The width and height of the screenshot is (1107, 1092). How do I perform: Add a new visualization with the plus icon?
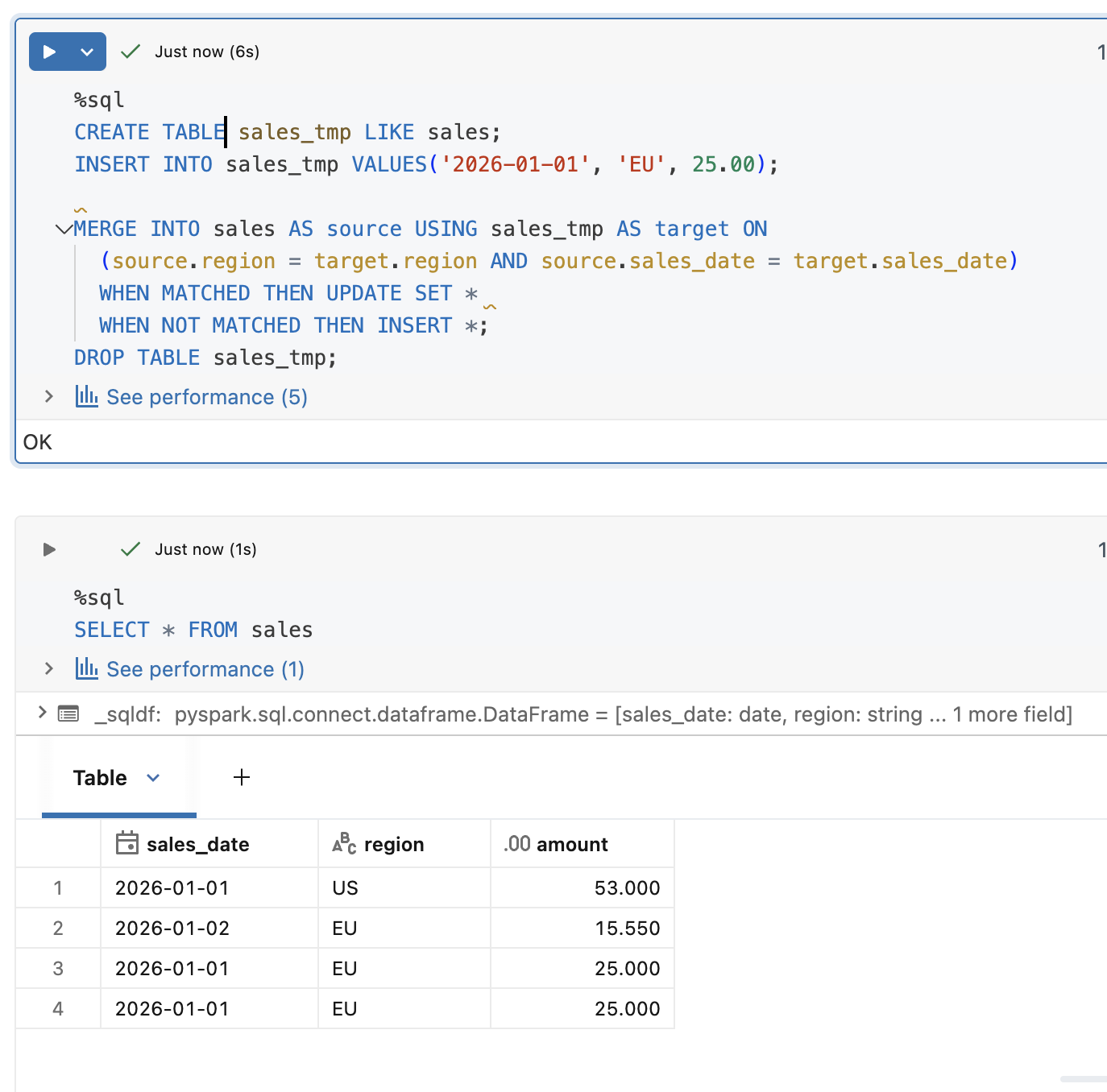(x=242, y=777)
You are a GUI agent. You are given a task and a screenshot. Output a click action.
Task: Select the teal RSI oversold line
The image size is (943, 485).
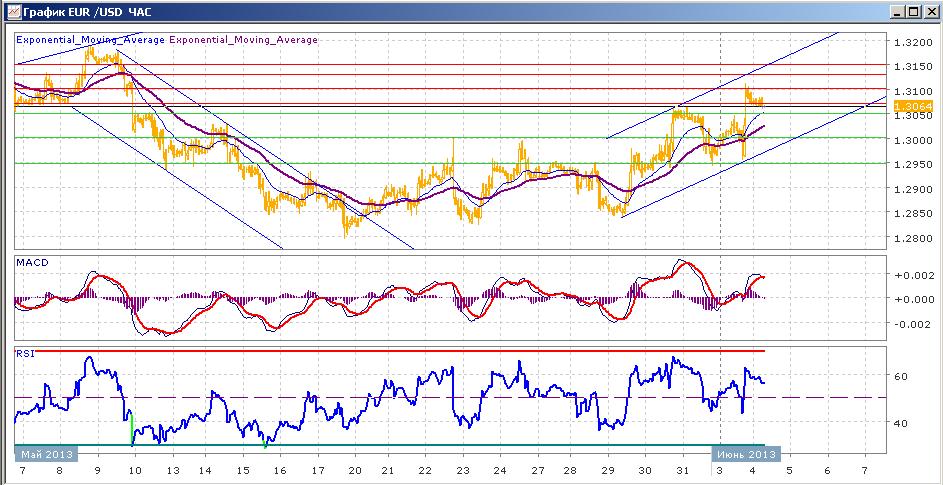(390, 445)
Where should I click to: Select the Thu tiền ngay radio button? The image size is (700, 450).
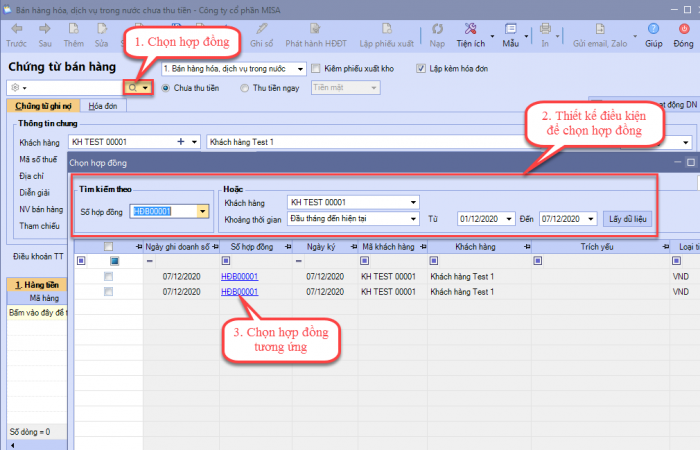(x=246, y=88)
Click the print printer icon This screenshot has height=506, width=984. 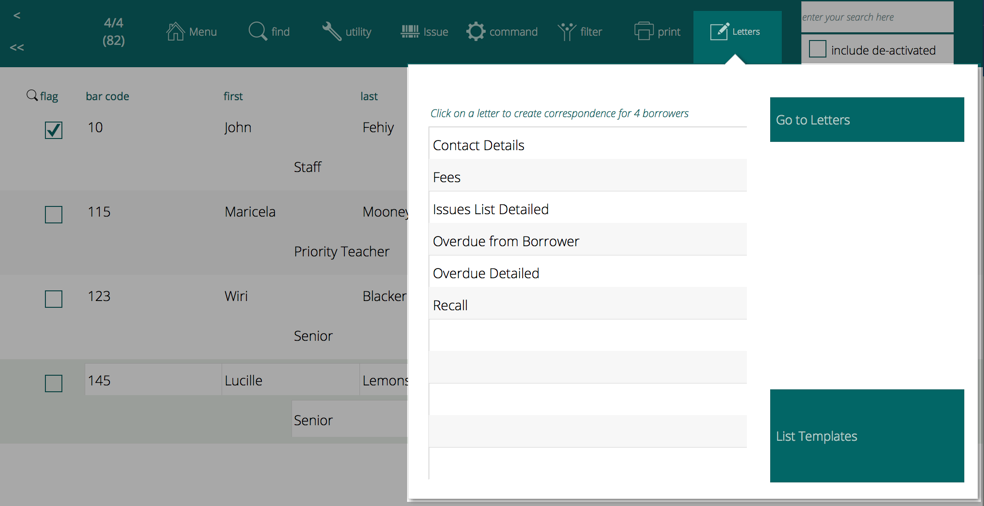tap(643, 32)
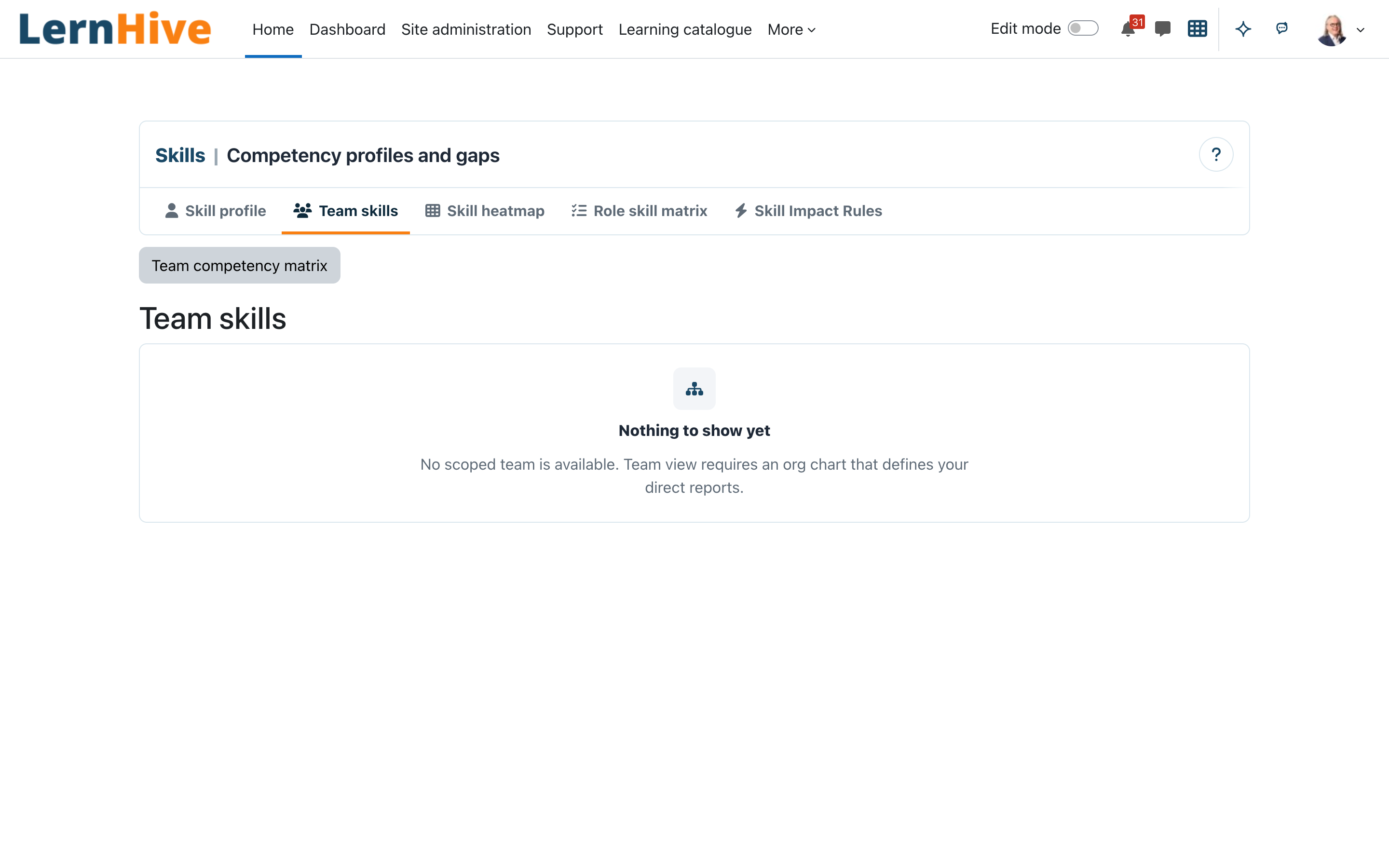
-=-=-=-=-
What you have to do: The answer is the lines above, word for word, from the first one through the one containing "Task: Select the teal RSI oversold line"; it includes no pictures.

Answer section:
The width and height of the screenshot is (1107, 1092). How do I perform: Add a new visualization with the plus icon?
(x=242, y=777)
You are a GUI agent. You are given a task and a screenshot. Output a click action.
Task: Select the teal RSI oversold line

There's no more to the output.